Images of extremely thin supermodels, actresses, singers, and dancers are portrayed as “beautiful,” distorting the idea of what beauty is and creating an unnatural association between beauty and looks.
Such images are all around: on TV, in the movies and music videos, at the theater, and on the front covers of many magazines. Anorexia is a deadly eating disorder suffered mostly by young women of all backgrounds who are surrounded by these influences.
What is Anorexia?
Anorexic individuals restrict their caloric intake. As a result, they become morbidly underweight, reaching a BMI below 18.5, a value which changes at various ages and differs between men and women. Restriction will take one of two forms which are also the two types of anorexia.

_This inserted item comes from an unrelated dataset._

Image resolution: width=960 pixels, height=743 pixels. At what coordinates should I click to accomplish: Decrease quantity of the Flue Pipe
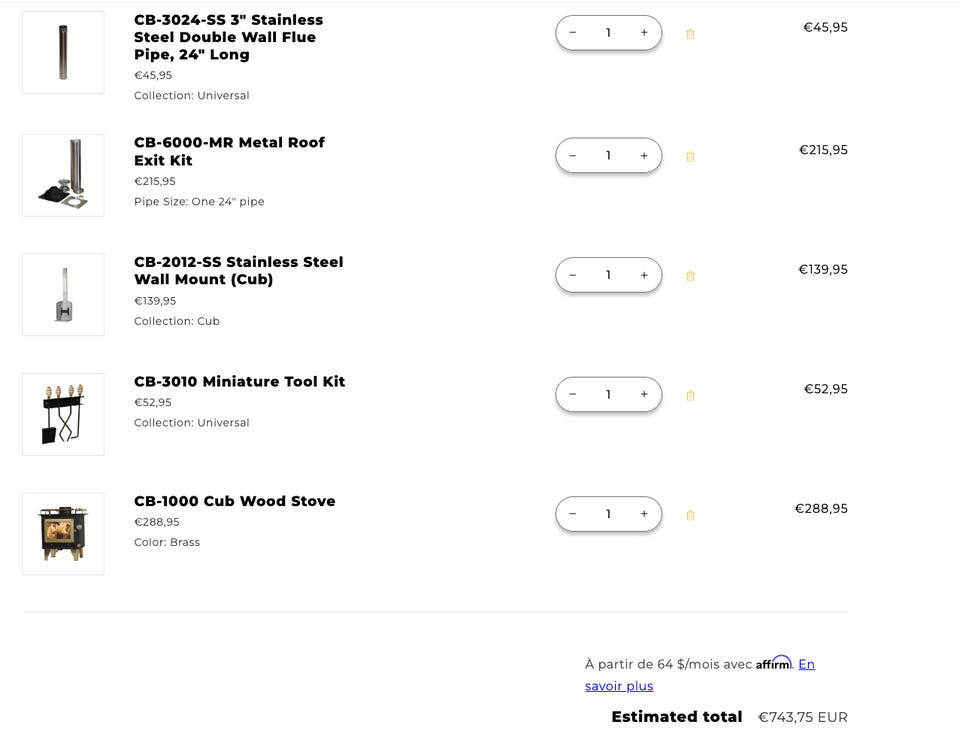coord(573,33)
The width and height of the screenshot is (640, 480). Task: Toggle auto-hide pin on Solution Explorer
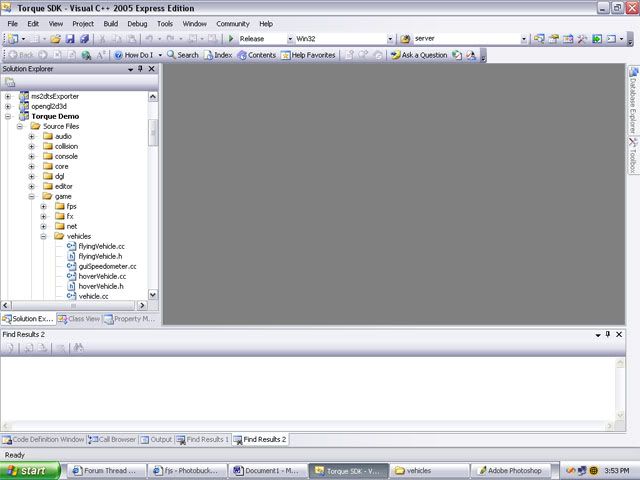click(x=141, y=69)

There is the person who eats but purges this food by vomiting, taking laxatives, or exercising too much. Another form of anorexia involves consuming too few calories to thrive. Bulimia is different from the first type of anorexic purely because the person suffering from bulimia is not underweight and might even be overweight.

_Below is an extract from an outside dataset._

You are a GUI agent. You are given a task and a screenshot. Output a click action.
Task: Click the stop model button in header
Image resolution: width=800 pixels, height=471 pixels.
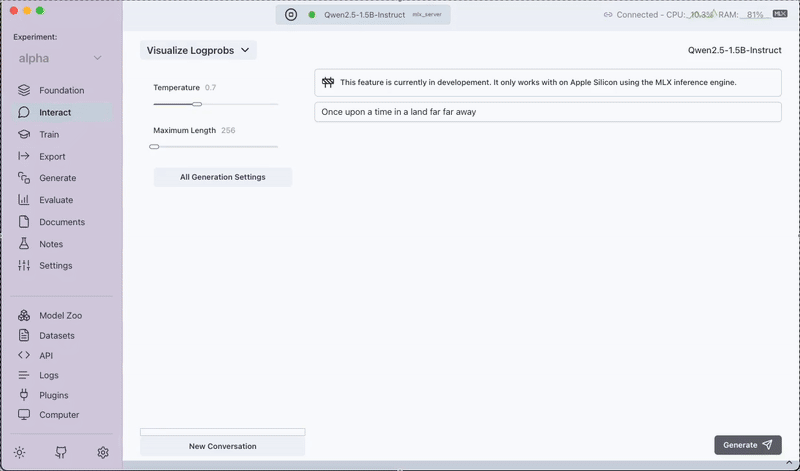click(x=290, y=15)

Bulimics are also abusing their bodies and this is another potentially fatal disorder. Overeaters are also suffering from an eating disorder prompted by a form of mental illness, but they do not purge.
How to Spot Anorexia
You might suspect that a friend is suffering from an eating disorder because her attitude to and behaviors around food appear unhealthy. She doesn’t eat in front of others or her servings are absurdly small.

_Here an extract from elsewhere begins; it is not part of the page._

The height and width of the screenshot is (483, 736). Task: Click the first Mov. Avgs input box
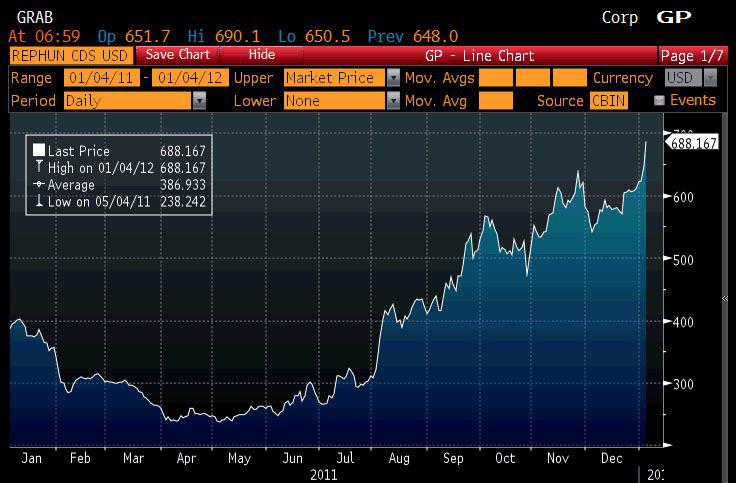495,78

She will only eat certain foods which she knows are very low in calories and consumes a lot of fluids to make up for her lack of nutrition. Anorexia causes one to become anemic which will result in side effects such as fatigue, depression, hair loss, and a sallow complexion.
In spite of comments that this person is too thin, she sees a very different image in the mirror and obsesses about her weight and how she looks, possibly referring to herself as “fat.”
Reasons for Anorexia
Distorted views of body image caused by the media are often behind this dangerous disorder. A person’s job might put pressure on him or her to be thin, a good example being any career in front of a camera such as a news anchor or actress. Mental illness is a frequent cause. Drug addicts sometimes become underweight by forgetting to eat.
Treating the Disorder
With counseling, someone suffering from an eating disorder can overcome this challenging and potentially deadly behavior. Eating disorder specialists will often seek the root for anorexia or bulimia in one’s past life, uncovering traumatic events.
Anorexics seek to control their body image and frequently feel that the rest of their lives are out of control. This is the one aspect they exercise authority over even if the world is falling apart.
There are times when counseling sessions are not enough to help a person overcome an eating disorder. He or she has to be admitted to hospital and then to full-time rehab. Treatment is similar to what is provided for someone being treated for substance abuse.
The individual is fed essential nutrition by IV until such time as he or she is healthy enough to take part in individual and group support sessions. A nutritionist teaches classes about what food is for and how starvation affects body, mind, and emotions.
Experts teach participants how to cook for themselves and help them learn to eat without guilt. With professional help and support at home, sufferers can return to a healthy weight and overcome their disorder.